E é impressionante a manutenção das mesmas ideias de 50 anos atrás. Éramos implacáveis com as tentativas de conciliação; um dia, o próprio Costa e Silva aceitou receber uma delegação de estudantes. Nada aconteceu porque nós, na porta do Planalto, nos recusamos a vestir paletós. Nossas certezas eram tão sólidas que me lembro de dizer, no dia 31 de março de 1964: “Oba! Já derrotamos o imperialismo norte-americano; agora só falta a burguesia nacional!” No dia seguinte, a UNE pegava fogo, e surgia o anão verde-oliva Castelo Branco, o novo ditador.
Como era fácil ignorar a realidade quando se é da oposição, como era (e é) moleza tramar um programa político sem ter de administrar nada. Os românticos esquerdistas achavam que administrar era coisa de capitalistas (e ainda acham) pois, no desespero da zona geral, tiveram agora de contratar um “neoliberal” para tentar salvar um país quase em “perda total”.
Na época, tudo fazia sentido para nós, sentido calcado em palavras-chave que descreviam a vida, o país, as tragédias mundiais, a subestimação da resistência daquele mal chamado “capitalismo” que tudo descrevia.

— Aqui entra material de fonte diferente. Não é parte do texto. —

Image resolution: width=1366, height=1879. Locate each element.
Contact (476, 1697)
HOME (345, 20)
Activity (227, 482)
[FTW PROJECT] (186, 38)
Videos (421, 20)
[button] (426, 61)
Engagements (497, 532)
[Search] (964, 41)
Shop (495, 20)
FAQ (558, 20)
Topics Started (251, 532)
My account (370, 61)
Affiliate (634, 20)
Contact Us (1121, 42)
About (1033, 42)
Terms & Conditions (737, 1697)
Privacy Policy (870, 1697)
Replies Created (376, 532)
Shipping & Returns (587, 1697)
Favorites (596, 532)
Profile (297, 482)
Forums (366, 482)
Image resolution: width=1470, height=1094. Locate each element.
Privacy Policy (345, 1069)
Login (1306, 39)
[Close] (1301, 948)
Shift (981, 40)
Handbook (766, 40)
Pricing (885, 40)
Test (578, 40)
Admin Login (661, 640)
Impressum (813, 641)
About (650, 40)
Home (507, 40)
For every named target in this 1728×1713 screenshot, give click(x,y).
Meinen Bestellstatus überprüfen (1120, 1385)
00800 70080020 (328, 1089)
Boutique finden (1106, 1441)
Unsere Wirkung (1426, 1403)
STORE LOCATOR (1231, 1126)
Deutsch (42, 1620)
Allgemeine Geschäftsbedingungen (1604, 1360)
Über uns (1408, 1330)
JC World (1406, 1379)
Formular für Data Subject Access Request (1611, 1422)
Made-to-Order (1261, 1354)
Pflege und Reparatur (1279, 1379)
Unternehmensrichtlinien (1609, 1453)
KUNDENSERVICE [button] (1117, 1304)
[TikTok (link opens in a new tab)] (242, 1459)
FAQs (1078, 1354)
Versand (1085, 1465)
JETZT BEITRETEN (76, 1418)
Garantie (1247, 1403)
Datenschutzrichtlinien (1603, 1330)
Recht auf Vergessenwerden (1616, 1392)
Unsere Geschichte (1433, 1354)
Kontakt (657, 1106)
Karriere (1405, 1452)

O capitalismo era tratado como uma pessoa: “capitalismo” hoje acordou de mau humor, o capitalismo tentou nos enganar outro dia, o capitalismo está mentindo etc. Nunca entenderam (como hoje) que o capitalismo não é um regime político, mas um modo de produção – mal ou bem, o único que ainda funciona nesse mercado devastado por crises.
O socialismo utópico ou não era a única ideologia que movia o mundo e que agora justifica a destruição do Estado e do país que os petistas estão perpetrando. De certa forma, esta cagada que aprontaram (perdoem a vulgaridade) foi uma vitória.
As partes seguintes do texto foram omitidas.